The Secretary asked if it were agreed who would be at the plenary. Shevardnadze said the Soviet side had received the list of people who would be on the U.S. side, and would act accordingly. He did not have the Soviet list, but they did have the White House list, and they would have approximately the same group. Then, Shevardnadze continued, the other meetings would proceed in the usual way, and then probably in the last stage another plenary would be required; this would be appropriate.
The Secretary reviewed the leader’s meetings: there would be a meeting the morning of the next day; another the afternoon of the next day, after the signing; another Wednesday morning; then another Thursday morning; and then the working lunch. Perhaps there would be an occasion Thursday morning, before the lunch. He hoped things would be far enough along to be wrapped up, though there might be some details to be worked out during the lunch. But then there would be lunch, and then the ceremony where the joint statement would be issued.
Shevardnadze asked whether the instructions, the key parameters, should be part of the joint statement. Bessmertnykh said this had been the U.S. proposal, but in his discussions the possibility of issuing them separately had not been ruled out. The Secretary said it would be appropriate to reflect the outcome of the meeting in the statement. One important part would be the instructions to negotiators. That was the way the U.S. side saw it.[Page 606]
Shevardnadze said the important thing was to have another plenary meeting. They would need to consult again before the working lunch, or the fifth round, as the U.S. side put it.

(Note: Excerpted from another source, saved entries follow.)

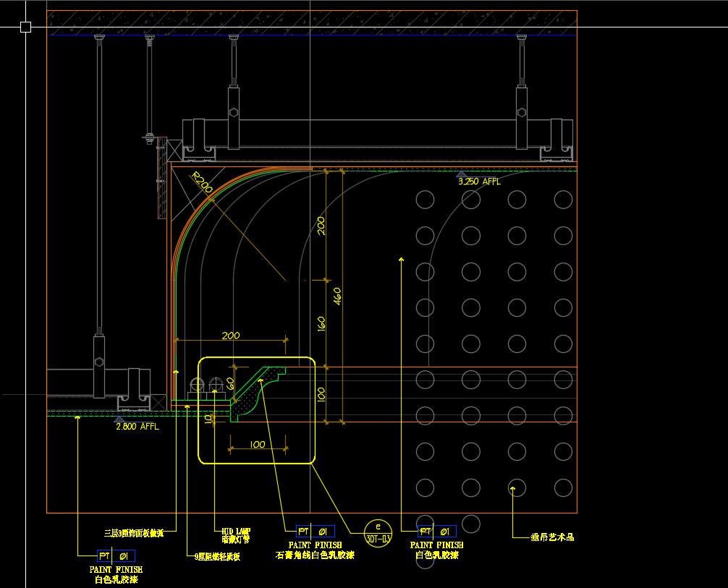Viewport: 728px width, 588px height.
Task: Select the 2.800 AFFL elevation marker triangle
Action: (x=119, y=419)
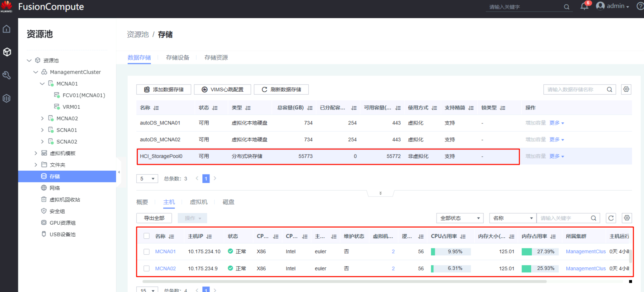Open host table settings gear icon
The width and height of the screenshot is (644, 292).
(x=627, y=218)
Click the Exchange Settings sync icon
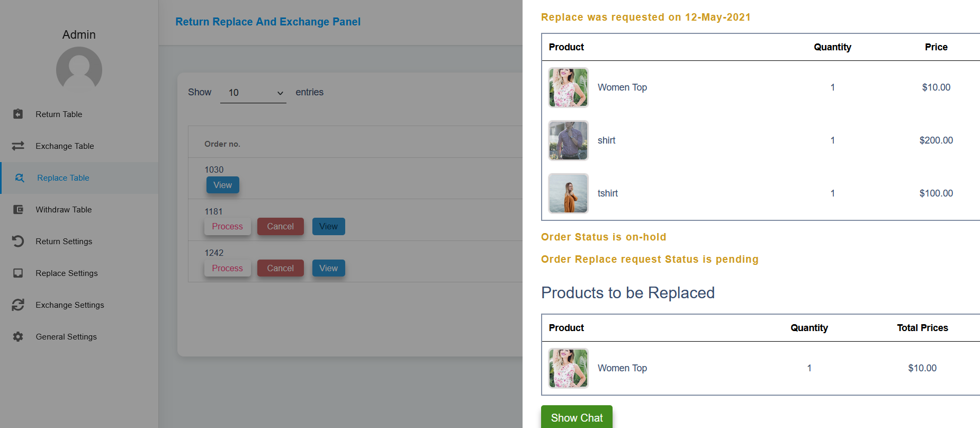This screenshot has width=980, height=428. 18,305
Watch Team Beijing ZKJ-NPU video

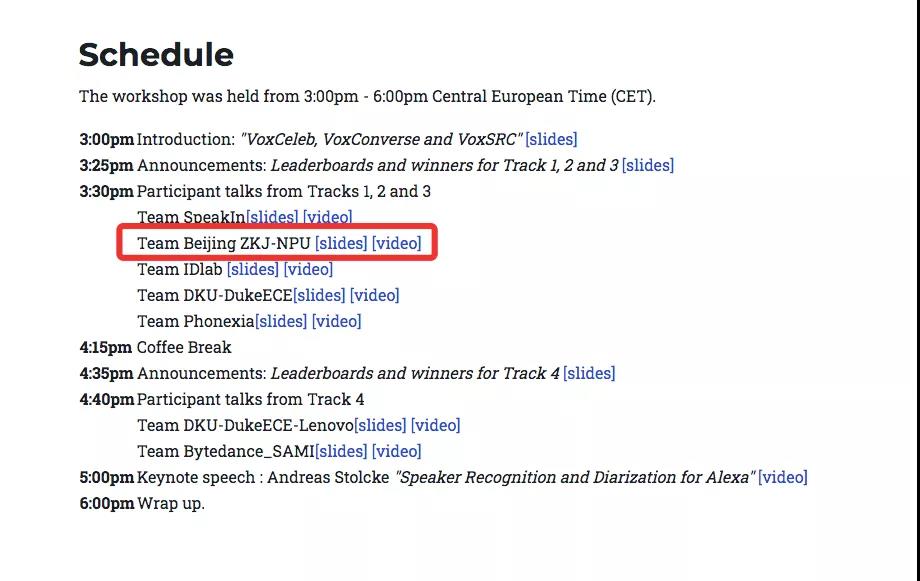click(x=397, y=243)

The Secretary said he would be doing nothing during the visit except to work on it. If there were problems that would benefit by discussion between the two ministers, he would make time for that. Shevardnadze agreed that if there were need, they would be able to consult, even early in the morning or after the other meetings. The Secretary said each thus knew the other had the flexibility for that. The working groups would have their own schedules, but he imagined they would be working Tuesday and Wednesday evening. They should roll up their sleeves and go to work. Shevardnadze said jokingly that the two ministers should require them to do so. Bessmertnykh had had time to sleep out in Washington. The Secretary said in the same vein that he had had nothing to do. Shevardnadze said no, he had heard Bessmertnykh had done good work. ( Bessmertnykh knocked some paper on wood.)
Ambassador Ridgway noted there were three documents in play. First, the two sides had agreed to expand their civil aviation agreement. Second, we were awaiting the Soviet side’s approval for renewing the World Ocean agreement, which could be accomplished by an exchange of notes. Third, our negotiators on nuclear testing had developed a statement on the joint experiment. They were presently comparing texts, but if this were completed the statement could be issued by ministers. Unlike previous summits, the two sides did not have anything big or novel enough to merit signature in the presence of the leaders, but the ministers could register agreement on these documents.
The Secretary said he thought the testing document was good; it showed some advance. It was his hope that the process would mature enough so that the U.S. side could move the two treaties into the Senate in time for them to be acted on by the Moscow Summit. He and Shevardnadze had agreed on this approach in that very room. The statement would help them do that.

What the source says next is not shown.